→ WORK ORDER 1
Please return every line of the listing that contains the word "size".

No, the boats and trams do NOT go to HGVC.  They only service the Hilton hotel property.  The map I posted is just the hotel.


----------



## suzanne (Oct 28, 2011)

Thanks Luanne for responding so quickly. Our confirmation states its a 2 bedroom for 6/4with full kitchen. I read on another post that only premier units are on the 3rd floor. Since our confirmation doesn't state  premier on it I guess its a standard unit. If we called ahead and asked for a 3rd floor unit if available is there a chance they would let us have it? We hate being on ground floor units .

Suzanne


----------



## jlee2070 (Oct 28, 2011)

I stayed a Kings Land this summer...  I liked the unit but the resort itself is not so great... Too big and and Pools while nice, was WAY too cold!!! and BBQ's didn't work because (I think) it was very windy the week we stayed.  I hear it's windy by Waikoloa pretty often...


----------



## jlee2070 (Oct 28, 2011)

suzanne said:


> Thanks Luanne for responding so quickly. Our confirmation states its a 2 bedroom for 6/4with full kitchen. I read on another post that only premier units are on the 3rd floor. Since our confirmation doesn't state  premier on it I guess its a standard unit. If we called ahead and asked for a 3rd floor unit if available is there a chance they would let us have it? We hate being on ground floor units .
> 
> Suzanne



There is hardly any view to speak of so 3rd floor is no big advantage.  We stayed in a 3BR, Premier but didn't think it was worth it...  Ground floor may be OK since it's so quite at Kings Land...


----------



## suzanne (Oct 28, 2011)

Thank you for the info. Its not the view as I understand there is no ocean view from any of the buildings, its the noise level from people above you if the units are not very well sound proofed. We have stayed in lower units twice now and both times it was like a herd of elephants walking over head at 5 or 6 am. Was  not fun so have decided to try to avoid it again if at all possible.

Suzanne


----------



## MuranoJo (Oct 28, 2011)

It was very quiet there about the 2nd week of September, but there were people below and to the sides and maybe above (?), but we didn't hear a sound.  I think the sound-proofing must be very good.

→ WORK ORDER 2
Copy the stretch of the forum thread from "## MuranoJo (Oct" through "be very good." word for word.

→ PROVIDED INFORMATION
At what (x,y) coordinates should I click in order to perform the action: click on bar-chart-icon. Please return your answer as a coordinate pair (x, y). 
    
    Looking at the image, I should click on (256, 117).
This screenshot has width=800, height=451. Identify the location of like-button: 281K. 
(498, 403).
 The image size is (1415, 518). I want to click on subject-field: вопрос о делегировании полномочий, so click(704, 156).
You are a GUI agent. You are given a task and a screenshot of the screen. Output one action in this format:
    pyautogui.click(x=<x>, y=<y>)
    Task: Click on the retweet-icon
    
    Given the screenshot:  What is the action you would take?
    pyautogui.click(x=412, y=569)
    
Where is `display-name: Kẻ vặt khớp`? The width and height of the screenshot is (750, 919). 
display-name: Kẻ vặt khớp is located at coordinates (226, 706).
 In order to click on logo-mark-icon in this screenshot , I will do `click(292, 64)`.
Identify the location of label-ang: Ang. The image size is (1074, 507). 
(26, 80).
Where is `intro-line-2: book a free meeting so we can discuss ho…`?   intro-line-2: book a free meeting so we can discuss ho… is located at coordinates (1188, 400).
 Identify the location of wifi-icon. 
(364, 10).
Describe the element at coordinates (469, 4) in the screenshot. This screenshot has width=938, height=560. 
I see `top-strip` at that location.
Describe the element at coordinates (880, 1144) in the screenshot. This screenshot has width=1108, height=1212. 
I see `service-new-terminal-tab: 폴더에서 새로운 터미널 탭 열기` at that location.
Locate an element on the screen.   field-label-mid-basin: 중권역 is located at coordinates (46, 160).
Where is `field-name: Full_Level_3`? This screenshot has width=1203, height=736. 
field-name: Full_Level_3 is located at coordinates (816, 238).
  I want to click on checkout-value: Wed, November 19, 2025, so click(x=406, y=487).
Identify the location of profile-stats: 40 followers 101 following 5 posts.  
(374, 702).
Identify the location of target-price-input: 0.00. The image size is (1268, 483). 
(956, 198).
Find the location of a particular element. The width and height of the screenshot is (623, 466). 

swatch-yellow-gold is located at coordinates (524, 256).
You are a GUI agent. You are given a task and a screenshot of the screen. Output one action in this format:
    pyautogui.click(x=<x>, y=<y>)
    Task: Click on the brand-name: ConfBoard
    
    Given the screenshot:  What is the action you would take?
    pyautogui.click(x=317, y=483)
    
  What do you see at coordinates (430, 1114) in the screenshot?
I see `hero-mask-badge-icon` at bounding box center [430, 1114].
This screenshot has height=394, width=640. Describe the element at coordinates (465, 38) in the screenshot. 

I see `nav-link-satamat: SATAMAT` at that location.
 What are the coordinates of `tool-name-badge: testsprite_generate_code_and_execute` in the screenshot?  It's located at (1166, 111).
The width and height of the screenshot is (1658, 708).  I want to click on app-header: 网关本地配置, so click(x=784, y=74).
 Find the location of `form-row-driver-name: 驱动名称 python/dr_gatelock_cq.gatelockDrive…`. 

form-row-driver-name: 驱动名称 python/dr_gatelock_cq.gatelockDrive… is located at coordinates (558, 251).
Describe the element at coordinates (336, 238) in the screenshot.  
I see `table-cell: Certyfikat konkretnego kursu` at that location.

→ EXPECTED OUTPUT 1
 The image size is (1415, 518). I want to click on subject-field: вопрос о делегировании полномочий, so click(704, 156).
Identify the location of label-ang: Ang. The image size is (1074, 507). 
Identify the location of target-price-input: 0.00. The image size is (1268, 483). 

→ EXPECTED OUTPUT 2
## MuranoJo (Oct 28, 2011)

It was very quiet there about the 2nd week of September, but there were people below and to the sides and maybe above (?), but we didn't hear a sound.  I think the sound-proofing must be very good.